> **Data provided**

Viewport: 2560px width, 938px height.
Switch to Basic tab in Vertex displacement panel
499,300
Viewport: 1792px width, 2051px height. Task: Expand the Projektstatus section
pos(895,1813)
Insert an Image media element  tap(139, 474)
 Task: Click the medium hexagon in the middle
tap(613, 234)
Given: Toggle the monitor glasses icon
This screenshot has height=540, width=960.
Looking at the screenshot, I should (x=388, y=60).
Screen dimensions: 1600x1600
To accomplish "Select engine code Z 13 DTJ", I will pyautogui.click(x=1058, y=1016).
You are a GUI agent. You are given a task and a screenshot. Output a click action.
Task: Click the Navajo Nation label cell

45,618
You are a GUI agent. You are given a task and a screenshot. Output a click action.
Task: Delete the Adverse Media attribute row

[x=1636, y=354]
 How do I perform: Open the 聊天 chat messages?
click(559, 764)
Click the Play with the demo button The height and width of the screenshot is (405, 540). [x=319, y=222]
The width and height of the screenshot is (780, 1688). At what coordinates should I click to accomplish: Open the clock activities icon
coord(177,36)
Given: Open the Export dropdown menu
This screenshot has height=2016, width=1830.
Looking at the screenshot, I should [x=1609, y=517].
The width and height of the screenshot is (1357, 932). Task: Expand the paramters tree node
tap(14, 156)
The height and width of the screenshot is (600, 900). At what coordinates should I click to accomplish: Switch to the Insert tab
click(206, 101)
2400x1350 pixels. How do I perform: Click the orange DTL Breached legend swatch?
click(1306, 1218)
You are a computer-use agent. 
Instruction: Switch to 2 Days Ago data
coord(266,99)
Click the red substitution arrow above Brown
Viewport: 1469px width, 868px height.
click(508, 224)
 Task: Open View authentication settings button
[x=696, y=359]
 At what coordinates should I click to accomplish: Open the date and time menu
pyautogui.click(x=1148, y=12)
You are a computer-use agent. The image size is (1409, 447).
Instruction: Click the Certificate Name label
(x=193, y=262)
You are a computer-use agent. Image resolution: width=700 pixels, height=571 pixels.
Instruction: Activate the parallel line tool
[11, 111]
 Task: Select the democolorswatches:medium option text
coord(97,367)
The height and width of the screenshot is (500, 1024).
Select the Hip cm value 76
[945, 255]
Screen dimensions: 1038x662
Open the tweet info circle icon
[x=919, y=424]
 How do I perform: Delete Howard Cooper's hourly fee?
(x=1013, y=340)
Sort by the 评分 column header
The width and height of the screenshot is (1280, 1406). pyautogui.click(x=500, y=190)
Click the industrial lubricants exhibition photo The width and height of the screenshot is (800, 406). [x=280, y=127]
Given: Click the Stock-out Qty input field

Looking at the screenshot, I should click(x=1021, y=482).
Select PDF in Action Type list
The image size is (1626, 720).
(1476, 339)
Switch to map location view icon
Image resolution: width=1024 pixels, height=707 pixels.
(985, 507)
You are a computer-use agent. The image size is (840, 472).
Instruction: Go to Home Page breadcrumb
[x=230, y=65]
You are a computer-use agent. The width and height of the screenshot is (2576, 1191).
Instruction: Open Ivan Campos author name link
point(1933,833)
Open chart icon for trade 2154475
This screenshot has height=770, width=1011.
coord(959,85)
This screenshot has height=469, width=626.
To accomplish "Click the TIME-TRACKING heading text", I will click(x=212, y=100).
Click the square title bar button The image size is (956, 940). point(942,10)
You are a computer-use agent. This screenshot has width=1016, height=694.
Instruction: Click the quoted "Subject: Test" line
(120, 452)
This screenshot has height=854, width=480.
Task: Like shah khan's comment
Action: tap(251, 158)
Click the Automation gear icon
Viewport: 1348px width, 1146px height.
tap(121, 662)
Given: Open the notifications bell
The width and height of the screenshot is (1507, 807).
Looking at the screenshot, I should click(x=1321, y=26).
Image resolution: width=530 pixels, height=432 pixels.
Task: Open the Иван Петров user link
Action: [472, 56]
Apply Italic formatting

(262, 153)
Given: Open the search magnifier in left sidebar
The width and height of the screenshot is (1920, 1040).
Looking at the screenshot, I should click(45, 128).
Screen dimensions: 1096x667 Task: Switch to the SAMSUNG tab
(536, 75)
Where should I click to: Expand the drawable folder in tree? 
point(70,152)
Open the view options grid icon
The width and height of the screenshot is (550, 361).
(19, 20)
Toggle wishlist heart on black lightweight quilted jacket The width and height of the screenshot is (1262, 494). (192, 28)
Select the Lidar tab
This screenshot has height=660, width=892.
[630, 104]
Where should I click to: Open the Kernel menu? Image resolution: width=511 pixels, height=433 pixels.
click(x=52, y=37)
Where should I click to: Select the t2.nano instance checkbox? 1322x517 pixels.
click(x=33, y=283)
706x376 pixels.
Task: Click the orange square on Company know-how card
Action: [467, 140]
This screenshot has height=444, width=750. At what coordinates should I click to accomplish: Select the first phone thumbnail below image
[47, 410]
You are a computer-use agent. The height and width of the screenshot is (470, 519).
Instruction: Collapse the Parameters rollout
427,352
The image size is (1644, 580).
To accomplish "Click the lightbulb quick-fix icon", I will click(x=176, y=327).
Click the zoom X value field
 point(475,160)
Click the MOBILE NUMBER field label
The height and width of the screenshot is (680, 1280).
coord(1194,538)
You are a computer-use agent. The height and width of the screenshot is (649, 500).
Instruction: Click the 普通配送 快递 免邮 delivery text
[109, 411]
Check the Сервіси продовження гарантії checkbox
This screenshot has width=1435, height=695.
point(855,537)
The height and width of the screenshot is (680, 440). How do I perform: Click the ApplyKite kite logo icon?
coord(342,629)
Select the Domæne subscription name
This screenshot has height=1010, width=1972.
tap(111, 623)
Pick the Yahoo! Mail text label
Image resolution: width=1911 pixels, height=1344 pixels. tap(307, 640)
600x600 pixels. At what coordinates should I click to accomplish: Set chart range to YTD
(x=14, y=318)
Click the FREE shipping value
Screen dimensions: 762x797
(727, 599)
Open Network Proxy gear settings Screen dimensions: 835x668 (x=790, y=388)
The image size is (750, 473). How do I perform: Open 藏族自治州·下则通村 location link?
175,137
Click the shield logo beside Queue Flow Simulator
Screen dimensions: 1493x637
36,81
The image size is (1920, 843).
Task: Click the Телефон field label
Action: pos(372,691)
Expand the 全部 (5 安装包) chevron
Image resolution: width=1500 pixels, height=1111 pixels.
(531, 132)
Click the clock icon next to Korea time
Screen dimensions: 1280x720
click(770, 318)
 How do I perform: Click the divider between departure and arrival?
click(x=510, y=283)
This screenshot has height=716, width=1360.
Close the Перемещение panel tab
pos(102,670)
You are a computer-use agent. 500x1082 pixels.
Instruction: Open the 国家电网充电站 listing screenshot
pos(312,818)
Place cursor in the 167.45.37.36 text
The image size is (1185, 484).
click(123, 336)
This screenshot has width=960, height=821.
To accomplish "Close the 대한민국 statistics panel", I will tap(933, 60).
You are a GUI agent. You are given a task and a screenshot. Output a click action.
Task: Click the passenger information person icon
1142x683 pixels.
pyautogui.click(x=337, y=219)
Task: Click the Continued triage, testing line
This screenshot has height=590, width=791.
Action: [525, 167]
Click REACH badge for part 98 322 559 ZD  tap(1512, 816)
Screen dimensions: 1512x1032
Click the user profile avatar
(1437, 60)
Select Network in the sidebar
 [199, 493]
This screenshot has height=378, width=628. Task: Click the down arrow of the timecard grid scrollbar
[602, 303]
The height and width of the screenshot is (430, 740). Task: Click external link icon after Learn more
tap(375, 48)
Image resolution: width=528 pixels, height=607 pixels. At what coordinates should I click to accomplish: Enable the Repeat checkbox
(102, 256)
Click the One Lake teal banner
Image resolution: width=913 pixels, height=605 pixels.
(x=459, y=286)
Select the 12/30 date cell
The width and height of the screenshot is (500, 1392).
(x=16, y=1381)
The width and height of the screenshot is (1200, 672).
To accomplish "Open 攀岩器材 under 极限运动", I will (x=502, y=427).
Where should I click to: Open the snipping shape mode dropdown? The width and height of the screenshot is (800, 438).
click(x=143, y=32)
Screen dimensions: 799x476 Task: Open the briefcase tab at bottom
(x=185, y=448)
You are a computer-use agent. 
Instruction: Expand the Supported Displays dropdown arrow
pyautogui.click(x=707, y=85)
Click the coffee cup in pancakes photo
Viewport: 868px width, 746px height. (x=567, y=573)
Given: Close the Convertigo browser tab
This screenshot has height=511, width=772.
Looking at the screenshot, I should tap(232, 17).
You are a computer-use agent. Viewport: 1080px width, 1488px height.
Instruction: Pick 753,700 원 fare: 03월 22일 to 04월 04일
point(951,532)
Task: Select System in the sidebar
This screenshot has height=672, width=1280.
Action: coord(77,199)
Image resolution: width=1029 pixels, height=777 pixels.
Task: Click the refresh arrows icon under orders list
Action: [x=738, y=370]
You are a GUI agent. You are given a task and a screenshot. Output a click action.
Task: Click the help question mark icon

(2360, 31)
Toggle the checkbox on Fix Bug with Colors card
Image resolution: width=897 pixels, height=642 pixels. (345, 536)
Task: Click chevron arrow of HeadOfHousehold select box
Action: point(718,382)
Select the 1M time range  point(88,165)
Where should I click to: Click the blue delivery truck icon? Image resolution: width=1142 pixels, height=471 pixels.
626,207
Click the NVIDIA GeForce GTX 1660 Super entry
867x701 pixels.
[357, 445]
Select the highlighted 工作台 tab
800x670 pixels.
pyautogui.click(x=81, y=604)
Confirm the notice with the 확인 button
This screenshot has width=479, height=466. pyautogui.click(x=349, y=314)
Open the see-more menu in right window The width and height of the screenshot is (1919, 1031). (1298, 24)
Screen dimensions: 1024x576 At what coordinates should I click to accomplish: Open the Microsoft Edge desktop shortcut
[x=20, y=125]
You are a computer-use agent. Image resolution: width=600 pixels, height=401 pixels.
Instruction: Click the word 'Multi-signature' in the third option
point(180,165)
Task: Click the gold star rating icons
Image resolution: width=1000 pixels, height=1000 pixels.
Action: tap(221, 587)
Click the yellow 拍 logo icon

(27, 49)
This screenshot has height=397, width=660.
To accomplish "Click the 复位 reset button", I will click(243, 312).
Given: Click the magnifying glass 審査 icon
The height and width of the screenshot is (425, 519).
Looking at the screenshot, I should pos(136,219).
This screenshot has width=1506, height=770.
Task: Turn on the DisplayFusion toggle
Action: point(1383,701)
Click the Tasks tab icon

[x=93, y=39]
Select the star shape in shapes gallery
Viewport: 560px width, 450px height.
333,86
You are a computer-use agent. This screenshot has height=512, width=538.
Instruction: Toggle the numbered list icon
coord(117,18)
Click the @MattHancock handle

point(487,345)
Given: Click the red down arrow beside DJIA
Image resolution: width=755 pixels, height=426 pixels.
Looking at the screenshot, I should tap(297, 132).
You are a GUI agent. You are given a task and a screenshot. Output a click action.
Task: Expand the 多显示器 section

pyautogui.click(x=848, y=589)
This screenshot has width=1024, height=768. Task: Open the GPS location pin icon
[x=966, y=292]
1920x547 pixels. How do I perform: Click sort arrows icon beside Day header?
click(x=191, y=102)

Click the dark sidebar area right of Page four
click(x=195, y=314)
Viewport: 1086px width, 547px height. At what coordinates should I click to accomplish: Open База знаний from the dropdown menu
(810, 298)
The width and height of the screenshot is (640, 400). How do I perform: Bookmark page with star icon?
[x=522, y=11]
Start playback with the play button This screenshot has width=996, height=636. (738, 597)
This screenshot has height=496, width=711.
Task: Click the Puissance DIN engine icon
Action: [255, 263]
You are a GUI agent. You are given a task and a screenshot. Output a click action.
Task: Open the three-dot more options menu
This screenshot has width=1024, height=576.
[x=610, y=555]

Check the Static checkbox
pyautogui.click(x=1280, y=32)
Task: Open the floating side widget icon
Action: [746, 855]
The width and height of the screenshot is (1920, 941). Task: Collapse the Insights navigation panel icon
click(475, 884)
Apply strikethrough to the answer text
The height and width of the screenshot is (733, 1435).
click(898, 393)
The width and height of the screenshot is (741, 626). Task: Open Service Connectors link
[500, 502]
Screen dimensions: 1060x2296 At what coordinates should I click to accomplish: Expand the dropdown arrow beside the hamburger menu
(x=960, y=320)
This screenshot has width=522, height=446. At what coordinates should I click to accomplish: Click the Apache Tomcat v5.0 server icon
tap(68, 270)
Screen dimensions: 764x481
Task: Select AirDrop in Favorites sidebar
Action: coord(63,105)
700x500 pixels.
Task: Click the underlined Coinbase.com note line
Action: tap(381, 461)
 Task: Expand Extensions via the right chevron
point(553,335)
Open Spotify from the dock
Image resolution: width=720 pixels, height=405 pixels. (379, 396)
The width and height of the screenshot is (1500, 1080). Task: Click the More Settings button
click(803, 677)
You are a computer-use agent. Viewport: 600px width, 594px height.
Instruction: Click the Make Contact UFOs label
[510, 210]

> **Work request**
Above are the lines; repeat exactly the ones from the line containing "Task: Click the help question mark icon" down to the line containing "Given: Click the magnifying glass 審査 icon", both inclusive.

> **Exercise output**
Task: Click the help question mark icon

(2360, 31)
Toggle the checkbox on Fix Bug with Colors card
Image resolution: width=897 pixels, height=642 pixels. (345, 536)
Task: Click chevron arrow of HeadOfHousehold select box
Action: point(718,382)
Select the 1M time range  point(88,165)
Where should I click to: Click the blue delivery truck icon? Image resolution: width=1142 pixels, height=471 pixels.
626,207
Click the NVIDIA GeForce GTX 1660 Super entry
867x701 pixels.
[357, 445]
Select the highlighted 工作台 tab
800x670 pixels.
pyautogui.click(x=81, y=604)
Confirm the notice with the 확인 button
This screenshot has width=479, height=466. pyautogui.click(x=349, y=314)
Open the see-more menu in right window The width and height of the screenshot is (1919, 1031). (1298, 24)
Screen dimensions: 1024x576 At what coordinates should I click to accomplish: Open the Microsoft Edge desktop shortcut
[x=20, y=125]
You are a computer-use agent. Image resolution: width=600 pixels, height=401 pixels.
Instruction: Click the word 'Multi-signature' in the third option
point(180,165)
Task: Click the gold star rating icons
Image resolution: width=1000 pixels, height=1000 pixels.
Action: tap(221, 587)
Click the yellow 拍 logo icon

(27, 49)
This screenshot has height=397, width=660.
To accomplish "Click the 复位 reset button", I will click(243, 312).
Given: Click the magnifying glass 審査 icon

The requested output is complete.